The strong pathogenicity of the Alt14 isolate was also associated with a higher expression of the laccase enzyme, considered as a virulence factor of this fungus [8]. This enzyme could be responsible for the browning of the fruit peel (albedo and flavedo) observed when ‘Fortune’ fruits are inoculated with this fungus, forming part of an enzymatic complex capable of oxidizing the phenolic compounds. In this sense, this enzyme may be responsible for the degradative metabolism of flavanones and flavones in Citrus fruits infected with A. alternata [8]. The oxidation of these phenolic compounds could be a defense mechanism by the fungus against these secondary metabolites, many with antifungal activity, without ruling out their involvement in the metabolism of lignins given their lignolytic activity.
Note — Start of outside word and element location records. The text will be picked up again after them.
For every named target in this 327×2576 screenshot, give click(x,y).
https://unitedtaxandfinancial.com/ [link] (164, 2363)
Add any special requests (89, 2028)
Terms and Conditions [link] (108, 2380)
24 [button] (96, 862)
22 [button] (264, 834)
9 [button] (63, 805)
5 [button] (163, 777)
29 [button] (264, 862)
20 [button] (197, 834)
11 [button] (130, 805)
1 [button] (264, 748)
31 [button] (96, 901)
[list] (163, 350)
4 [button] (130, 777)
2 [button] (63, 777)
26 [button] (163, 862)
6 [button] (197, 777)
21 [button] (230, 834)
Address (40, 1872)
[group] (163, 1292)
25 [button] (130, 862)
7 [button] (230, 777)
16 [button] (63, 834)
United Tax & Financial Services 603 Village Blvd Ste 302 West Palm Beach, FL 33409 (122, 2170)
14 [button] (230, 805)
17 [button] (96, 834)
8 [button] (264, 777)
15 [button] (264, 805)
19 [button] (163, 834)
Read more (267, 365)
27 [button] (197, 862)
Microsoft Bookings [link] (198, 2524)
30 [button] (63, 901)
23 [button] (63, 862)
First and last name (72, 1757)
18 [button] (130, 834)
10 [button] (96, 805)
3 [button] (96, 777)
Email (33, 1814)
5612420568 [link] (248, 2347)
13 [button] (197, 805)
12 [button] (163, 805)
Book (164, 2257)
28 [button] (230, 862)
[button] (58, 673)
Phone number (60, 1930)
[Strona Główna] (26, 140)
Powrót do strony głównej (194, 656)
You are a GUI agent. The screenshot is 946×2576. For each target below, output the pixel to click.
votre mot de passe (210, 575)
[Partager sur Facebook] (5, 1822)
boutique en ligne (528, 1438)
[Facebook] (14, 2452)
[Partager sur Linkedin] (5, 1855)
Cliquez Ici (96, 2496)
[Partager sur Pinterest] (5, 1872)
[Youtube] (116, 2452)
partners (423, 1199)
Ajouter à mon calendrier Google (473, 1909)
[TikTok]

The histological study of the localization of laccase activity revealed that this enzyme, and possibly the fungus, invade the internal tissues of the fruit, where their presence can be detected in the albedo and, specifically, the fibers, possibly in the xylem, suggesting that this is the pathway in which the fungus propagates in these fruits.

5. Conclusions

The involvement of the mycotoxins AOH and AME, and of laccase activity, in the mechanism of Alternaria alternata pathogenicity in ‘Fortune’ mandarin should be taken into account when developing new treatments to control this disease.